▶ [Passage donné]
■ ■ ■

Ensuite, s’agissant de la base factuelle, le Tribunal a estimé que celle-ci était « très faible », relevant que « la base factuelle repose sur des éléments qui tiennent au propre ressenti de [l’auteur des propos], qui est au cœur de son récit en effet, mais qui n’est nullement étayé, ici, par des éléments objectifs suffisants au regard de la gravité des accusations de viols proférées ».

Le Tribunal a précisé que, les attestations produites, bien que postérieures à la date de publication, pouvaient être prises en compte au titre de la bonne foi, à la condition que l’auteur des propos ait pu avoir connaissance des faits y étant relatés avant d’écrire les propos. Malgré cela, les témoignages ont été jugés soit incomplets (n’évoquant qu’un des deux faits allégués), soit discordants avec le détail propos publiés.

■ ■ ■

▶ [Données fournies]
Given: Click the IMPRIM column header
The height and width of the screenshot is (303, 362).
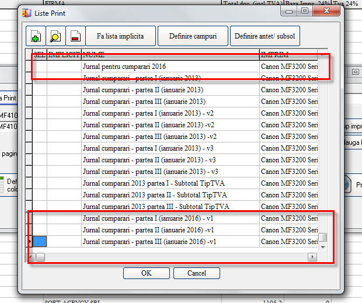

■ ■ ■

▶ [Tâche donnée 1] Dans le passage sur la décision du Tribunal, comment celui-ci a-t-il qualifié la base factuelle ?
▶ [Tâche donnée 2] Rédigez la suite du passage sur la décision du Tribunal, en commençant après sa dernière phrase.
Les lignes n'ont aucun lien avec le passage sur la décision du Tribunal.

▶ [Réponse attendue 1] Il l'a estimée « très faible ».

▶ [Réponse attendue 2]
Une attestation de suivi psychologique, outre des copies écran d’échanges de SMS avec le plaignant– non datés – et donc écartées – ont également été produites, sans que ces éléments ne parviennent à convaincre la juridiction. Bien qu’irrecevables au titre de la bonne foi puisque non datés, les échanges de SMS n’avaient d’ailleurs pas, selon le Tribunal, la portée que leur attribuait l’auteur des propos.

Conformément à la méthode exposée dans la majeure du raisonnement, le Tribunal se pencha en conséquence sur les critères de prudence dans l’expression et d’absence d’animosité personnelle et estima que :

- les propos, tous exprimés au présent de l’indicatif, n’étaient emprunts d’aucune prudence,
- l’existence d’une animosité personnelle répondant aux critères spécifiques du droit de la presse ne pouvait être exclue, dans la mesure où les propos furent publiés quelques heures après un échange entre les protagonistes au cours duquel l’auteur des propos insistait pour récupérer la somme de 3.000 euros que le plaignant restait lui devoir, son récit évoquant certes un différend financier, mais indiquant, contrairement à la réalité, qu’elle aurait été remboursée.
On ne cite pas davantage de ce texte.